Un giorno un viandante si avvicinò a Socrate e gli chiese quanto distasse Atene e questi gli rispose: «Cammina». Il ragazzo ritentò:  «Sì, ma quanto dista da qui?». L’uomo rispose: «Cammina». Il ragazzo riprovò ancora: «Ma quanto è lontana?». Socrate replicò: «Cammina». Il viandante perse la pazienza e si allontanò. Dopo che ebbe fatto qualche passo, Socrate gli urlò: «Un giorno!». Il ragazzo si voltò sorpreso ed esclamò: «Ma non potevi dirmelo prima?!». E Socrate rispose: «E che ne sapevo di come camminavi?».

Questa storiella ci aiuta a capire che, per verificare e per valutare come è andato l’anno di catechesi, è necessario tener conto del punto in cui si sarebbe voluti arrivare (Atene), ma anche del punto di partenza e delle condizioni in cui si è partiti (caratteristiche del ragazzo, stile della camminata).

Nella pratica siamo portati ad analizzare i risultati concreti: «Ha imparato a dire le preghiere», «Ha partecipato a tutti gli incontri di catechesi», «Non riesce a rispettare gli altri», «Non sa niente della storia della Bibbia».

Ma all’inizio dell’anno erano stati stabiliti gli obiettivi da raggiungere?

Si era deciso di “andare ad Atene”?

Se non ci si dà degli obiettivi, infatti, in base a che cosa si potrà valutare l’andamento dell’anno? Si valuterà tutto solo in base alle presenze e alle assenze? O si sceglierà di seguire la scia delle emozioni del momento? Pensate, per esempio, ai tre anni di predicazione di Gesù. Se dovessimo valutarli sulla base delle emozioni che i presenti hanno provato e hanno percepito durante l’ultima cena, probabilmente verrebbe da pensare che è stato un disastro!

Se non si fa questo passaggio, si rischia di guardare in maniera errata ai risultati. Per questo prima di impostare una verifica di fine anno è necessario ripensare a come si era deciso di impostare il lavoro all’inizio, quali argomenti si era scelto di trattare, quali obiettivi si voleva raggiungere. Solo allora sarà possibile ripercorrere come si è evoluto il percorso durante l’anno, evitando di valutare solo l’andamento dell’ultimo mese.

Per fare tutto in maniera ottimale il catechista può annotare su un diario tutto ciò che succede durante l’anno e che in qualche modo riguardi i ragazzi. È utile riportare i nomi dei ragazzi, le loro presenze, la loro storia e le loro caratteristiche, gli obiettivi dell’anno, il contenuto dei vari incontri e l’andamento dei ragazzi e del gruppo.

In questo modo si potranno verificare gli obiettivi, tenendo conto anche delle caratteristiche dei ragazzi, del gruppo e del contesto in generale.

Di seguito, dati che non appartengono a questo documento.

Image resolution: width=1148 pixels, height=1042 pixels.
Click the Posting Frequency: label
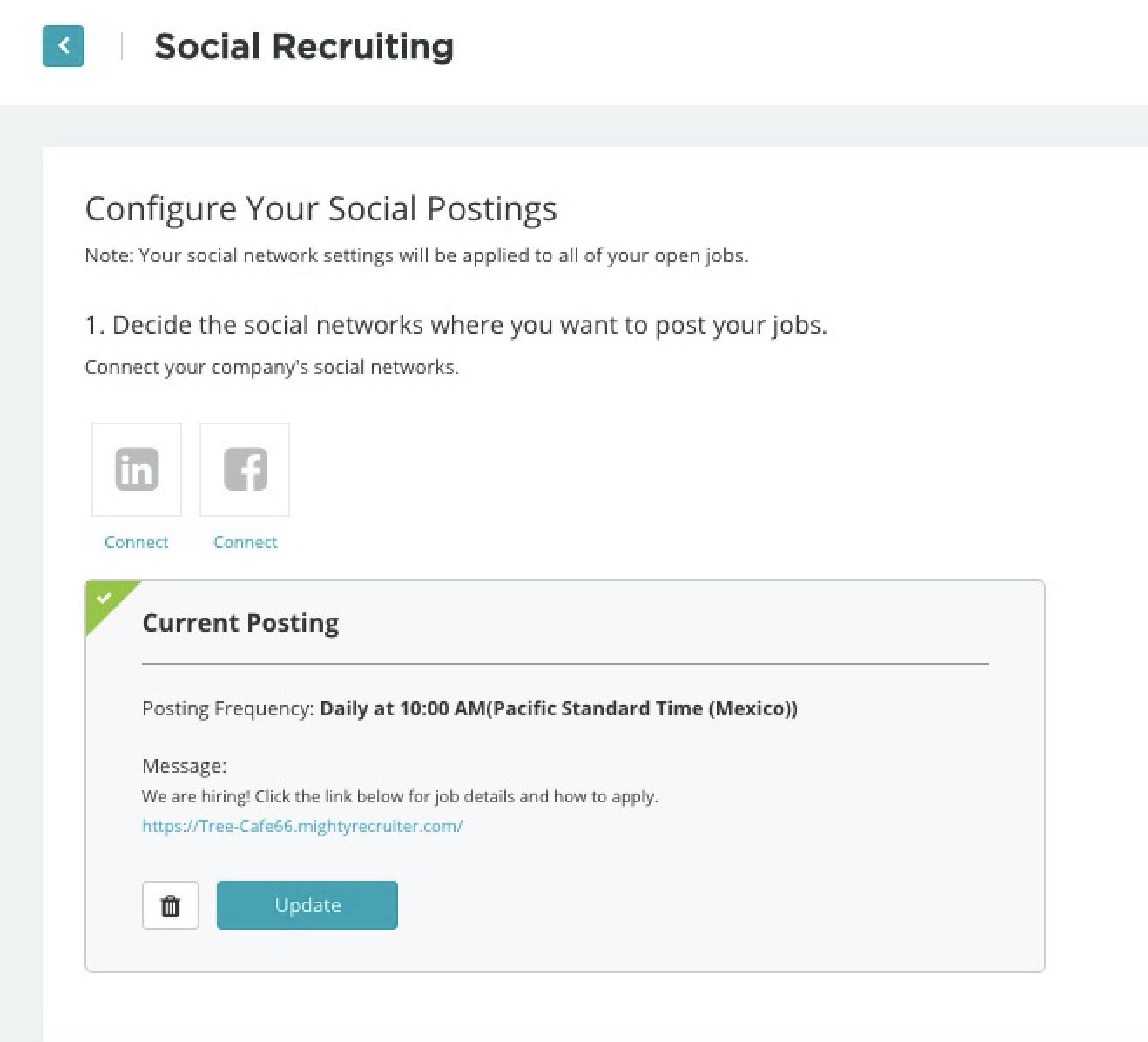coord(227,708)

Per svolgere in modo ottimale una verifica è quindi importante tenere presente gli obiettivi, ma anche le capacità e le possibilità dei singoli e del gruppo.

Inoltre, nella fase di verifica, è importante coinvolgere anche i bambini e i ragazzi scegliendo la modalità di verifica più adatta alla loro età e al contesto generale.

Con i più piccoli potete usare, per esempio la tecnica grafica chiedendo loro di disegnare i momenti più importanti e più belli dell’anno e quelli che sono stati meno positivi. Con i più grandi invece potete fare una verifica scritta più strutturata usando, per esempio, la tecnica del brainstorming. Potete impostare la verifica sulla base del metodo che ritenete più utile e con cui vi sentite più sicuri. Tutto questo renderà la vostra verifica più vera e sicuramente più utile in vista di una futura riprogrammazione.